Ohio DOT crews are installing signs along the 12-mile stretch of State Route 161/State Route 37 to alert motorists when they enter the corridor that there is “zero tolerance” when it comes to unsafe driving behaviors – with OSHP providing increased enforcement.
From 2018 to 2020, approximately 200 crashes occurred on the SR 161/37 corridor between Beech Road and State Route 16 – nearly a quarter of which resulted in an injury or fatality. According to OSHP, troopers have issued 169 distracted driving citations on that stretch of road since 2020.
“We’ve seen great success building awareness through the use of distracted driving safety corridors in other areas of the state,” noted Jason Sturgeon, deputy director for Ohio DOT’s District 5. “In less than a year, the safety corridor on U.S. 33 in Fairfield County saw a dramatic decrease in crashes and fatalities, prompting a decision to relocate the corridor to Licking County.”

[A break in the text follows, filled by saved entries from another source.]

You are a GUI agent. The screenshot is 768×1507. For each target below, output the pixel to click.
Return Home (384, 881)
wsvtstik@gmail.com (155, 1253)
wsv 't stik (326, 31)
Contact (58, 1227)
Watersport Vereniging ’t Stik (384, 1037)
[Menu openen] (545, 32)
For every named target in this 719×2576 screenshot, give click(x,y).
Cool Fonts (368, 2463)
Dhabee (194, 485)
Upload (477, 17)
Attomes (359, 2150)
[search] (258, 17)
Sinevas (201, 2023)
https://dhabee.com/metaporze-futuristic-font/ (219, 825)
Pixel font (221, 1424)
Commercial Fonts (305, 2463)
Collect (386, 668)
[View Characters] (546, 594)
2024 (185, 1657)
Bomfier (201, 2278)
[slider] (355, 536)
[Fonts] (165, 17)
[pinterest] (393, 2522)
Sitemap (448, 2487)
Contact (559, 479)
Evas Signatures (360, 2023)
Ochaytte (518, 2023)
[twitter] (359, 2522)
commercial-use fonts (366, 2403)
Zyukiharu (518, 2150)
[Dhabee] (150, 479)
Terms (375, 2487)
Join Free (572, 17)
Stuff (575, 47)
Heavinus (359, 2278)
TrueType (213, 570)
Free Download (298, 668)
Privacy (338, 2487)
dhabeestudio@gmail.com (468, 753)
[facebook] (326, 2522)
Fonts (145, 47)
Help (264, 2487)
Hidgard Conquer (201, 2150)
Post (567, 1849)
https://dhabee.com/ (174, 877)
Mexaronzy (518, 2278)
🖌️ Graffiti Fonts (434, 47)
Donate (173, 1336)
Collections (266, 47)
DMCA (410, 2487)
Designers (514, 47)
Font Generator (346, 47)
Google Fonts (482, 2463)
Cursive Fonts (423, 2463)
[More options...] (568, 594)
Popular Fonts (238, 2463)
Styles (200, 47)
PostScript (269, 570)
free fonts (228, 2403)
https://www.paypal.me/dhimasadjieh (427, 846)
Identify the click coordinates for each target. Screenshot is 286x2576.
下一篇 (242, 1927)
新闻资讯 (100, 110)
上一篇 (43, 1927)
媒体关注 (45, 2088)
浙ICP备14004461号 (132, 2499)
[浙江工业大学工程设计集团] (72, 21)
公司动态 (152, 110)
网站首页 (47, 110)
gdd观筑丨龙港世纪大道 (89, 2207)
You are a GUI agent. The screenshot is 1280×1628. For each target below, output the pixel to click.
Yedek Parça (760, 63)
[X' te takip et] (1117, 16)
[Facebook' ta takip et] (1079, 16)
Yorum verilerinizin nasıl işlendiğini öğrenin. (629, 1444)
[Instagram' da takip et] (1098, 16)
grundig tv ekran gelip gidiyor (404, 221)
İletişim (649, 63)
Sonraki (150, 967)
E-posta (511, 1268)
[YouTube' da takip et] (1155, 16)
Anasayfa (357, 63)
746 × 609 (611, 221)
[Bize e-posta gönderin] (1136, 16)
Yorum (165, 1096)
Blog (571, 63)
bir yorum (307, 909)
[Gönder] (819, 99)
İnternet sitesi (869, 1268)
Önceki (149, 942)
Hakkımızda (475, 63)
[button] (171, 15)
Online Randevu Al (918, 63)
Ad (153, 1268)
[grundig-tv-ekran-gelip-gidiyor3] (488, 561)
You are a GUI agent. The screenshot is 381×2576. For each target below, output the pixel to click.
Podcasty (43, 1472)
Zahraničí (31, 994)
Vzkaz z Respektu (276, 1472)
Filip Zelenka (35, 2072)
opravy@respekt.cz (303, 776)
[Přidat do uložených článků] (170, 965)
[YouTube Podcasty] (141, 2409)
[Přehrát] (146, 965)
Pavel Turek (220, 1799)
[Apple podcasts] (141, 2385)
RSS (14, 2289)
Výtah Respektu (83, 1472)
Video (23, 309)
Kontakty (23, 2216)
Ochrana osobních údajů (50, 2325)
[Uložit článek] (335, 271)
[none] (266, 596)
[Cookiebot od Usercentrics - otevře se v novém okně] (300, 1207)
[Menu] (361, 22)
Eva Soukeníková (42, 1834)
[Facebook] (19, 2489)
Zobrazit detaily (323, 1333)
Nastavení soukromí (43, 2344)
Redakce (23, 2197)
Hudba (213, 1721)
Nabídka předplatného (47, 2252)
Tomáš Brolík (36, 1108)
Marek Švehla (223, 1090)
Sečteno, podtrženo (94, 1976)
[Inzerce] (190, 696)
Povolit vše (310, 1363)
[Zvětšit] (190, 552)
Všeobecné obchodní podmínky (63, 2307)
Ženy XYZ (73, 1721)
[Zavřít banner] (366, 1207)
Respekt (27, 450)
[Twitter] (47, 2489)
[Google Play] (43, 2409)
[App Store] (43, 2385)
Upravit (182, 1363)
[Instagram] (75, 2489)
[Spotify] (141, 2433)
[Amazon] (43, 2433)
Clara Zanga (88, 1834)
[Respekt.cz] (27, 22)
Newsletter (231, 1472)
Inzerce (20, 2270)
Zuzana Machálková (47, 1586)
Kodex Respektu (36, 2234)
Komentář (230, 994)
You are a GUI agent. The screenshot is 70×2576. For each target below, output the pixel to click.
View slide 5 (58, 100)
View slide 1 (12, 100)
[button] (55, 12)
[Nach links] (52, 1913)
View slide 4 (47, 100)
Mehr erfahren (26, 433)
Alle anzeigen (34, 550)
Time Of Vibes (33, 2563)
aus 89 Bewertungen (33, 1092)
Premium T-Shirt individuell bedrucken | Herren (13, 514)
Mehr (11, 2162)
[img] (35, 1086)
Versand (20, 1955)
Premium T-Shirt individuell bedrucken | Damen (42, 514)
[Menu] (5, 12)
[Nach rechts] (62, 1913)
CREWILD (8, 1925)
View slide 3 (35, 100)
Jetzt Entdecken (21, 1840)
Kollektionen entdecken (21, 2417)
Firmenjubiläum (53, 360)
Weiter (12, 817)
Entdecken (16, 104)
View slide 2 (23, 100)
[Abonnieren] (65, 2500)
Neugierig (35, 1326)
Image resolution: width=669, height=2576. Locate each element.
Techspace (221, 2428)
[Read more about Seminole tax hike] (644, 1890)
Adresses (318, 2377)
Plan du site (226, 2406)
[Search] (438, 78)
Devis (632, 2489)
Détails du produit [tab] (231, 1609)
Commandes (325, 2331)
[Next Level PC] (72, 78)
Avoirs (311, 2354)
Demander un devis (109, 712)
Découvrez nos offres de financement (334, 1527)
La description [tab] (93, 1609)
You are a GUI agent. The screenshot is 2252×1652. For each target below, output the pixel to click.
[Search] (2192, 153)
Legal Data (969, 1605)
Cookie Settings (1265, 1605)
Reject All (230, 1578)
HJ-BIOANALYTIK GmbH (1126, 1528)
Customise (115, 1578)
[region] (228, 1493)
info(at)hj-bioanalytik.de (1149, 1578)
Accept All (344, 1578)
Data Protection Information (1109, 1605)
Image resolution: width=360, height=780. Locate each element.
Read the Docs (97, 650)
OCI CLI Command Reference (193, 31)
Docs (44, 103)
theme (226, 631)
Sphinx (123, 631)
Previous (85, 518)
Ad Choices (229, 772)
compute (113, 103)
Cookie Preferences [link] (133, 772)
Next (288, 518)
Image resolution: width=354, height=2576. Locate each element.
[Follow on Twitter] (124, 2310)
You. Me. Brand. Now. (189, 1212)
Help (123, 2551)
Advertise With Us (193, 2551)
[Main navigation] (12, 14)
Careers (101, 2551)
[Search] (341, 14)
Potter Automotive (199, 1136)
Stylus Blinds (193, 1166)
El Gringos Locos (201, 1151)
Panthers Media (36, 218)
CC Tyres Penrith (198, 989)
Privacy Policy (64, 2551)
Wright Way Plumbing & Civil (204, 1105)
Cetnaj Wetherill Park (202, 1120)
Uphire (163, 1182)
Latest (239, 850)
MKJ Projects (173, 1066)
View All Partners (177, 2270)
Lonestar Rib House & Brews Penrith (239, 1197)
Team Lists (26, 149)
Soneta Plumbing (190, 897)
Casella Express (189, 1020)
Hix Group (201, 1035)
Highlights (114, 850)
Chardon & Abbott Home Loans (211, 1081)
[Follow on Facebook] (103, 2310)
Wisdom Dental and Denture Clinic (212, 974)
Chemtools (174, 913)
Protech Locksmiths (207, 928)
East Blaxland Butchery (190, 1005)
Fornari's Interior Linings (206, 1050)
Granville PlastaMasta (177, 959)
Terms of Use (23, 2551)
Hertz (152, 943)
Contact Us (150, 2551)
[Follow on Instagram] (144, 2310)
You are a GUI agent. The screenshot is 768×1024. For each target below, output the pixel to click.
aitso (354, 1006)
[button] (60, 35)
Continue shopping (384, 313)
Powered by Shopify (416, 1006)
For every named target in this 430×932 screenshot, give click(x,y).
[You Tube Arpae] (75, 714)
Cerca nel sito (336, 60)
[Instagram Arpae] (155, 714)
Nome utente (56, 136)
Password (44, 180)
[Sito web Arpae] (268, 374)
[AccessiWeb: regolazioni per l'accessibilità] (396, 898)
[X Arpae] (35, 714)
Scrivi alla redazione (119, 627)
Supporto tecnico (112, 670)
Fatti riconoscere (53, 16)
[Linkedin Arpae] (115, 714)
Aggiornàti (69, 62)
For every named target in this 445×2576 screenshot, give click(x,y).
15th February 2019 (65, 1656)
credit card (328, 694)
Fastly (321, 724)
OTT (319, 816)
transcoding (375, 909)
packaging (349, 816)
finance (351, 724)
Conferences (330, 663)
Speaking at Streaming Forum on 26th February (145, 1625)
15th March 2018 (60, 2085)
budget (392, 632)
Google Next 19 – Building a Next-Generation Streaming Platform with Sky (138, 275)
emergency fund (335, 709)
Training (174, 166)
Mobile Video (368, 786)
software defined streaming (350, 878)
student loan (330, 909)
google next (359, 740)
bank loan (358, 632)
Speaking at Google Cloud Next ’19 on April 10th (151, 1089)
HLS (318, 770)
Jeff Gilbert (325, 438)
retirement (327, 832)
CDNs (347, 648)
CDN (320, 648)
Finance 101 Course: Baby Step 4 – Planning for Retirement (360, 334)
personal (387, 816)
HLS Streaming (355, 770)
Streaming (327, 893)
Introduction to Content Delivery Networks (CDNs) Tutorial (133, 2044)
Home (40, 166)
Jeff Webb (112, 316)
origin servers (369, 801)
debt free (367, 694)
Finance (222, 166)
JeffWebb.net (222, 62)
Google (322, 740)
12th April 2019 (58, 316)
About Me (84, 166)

Distracted driving is an increasing problem on U.S. roadways, with crashes involving a distracted driver killing 3,142 people in 2019 – the latest year for which data is available – which is up nearly 10 percent from 2018.
While every state currently has restrictions in place to address distracted driving, those laws vary in scope and rigor. Some states – including Ohio, Michigan and Utah – are considering legislation in 2021 to enhance their distracted driving laws.
Recently, the AAA, Advocates for Highway and Auto Safety, the Governors Highway Safety Association, the Insurance Institute for Highway Safety, and the National Safety Council recently unveiled a collaborative “checklist” that can serve as a roadmap for communities that are establishing or expanding automated enforcement programs.
“Research by IIHS and others has shown consistently that automated enforcement curbs dangerous driving behaviors and reduces crashes,” noted IIHS President David Harkey. “We hope this document developed with our highway safety partners will help communities take full advantage of this tool.”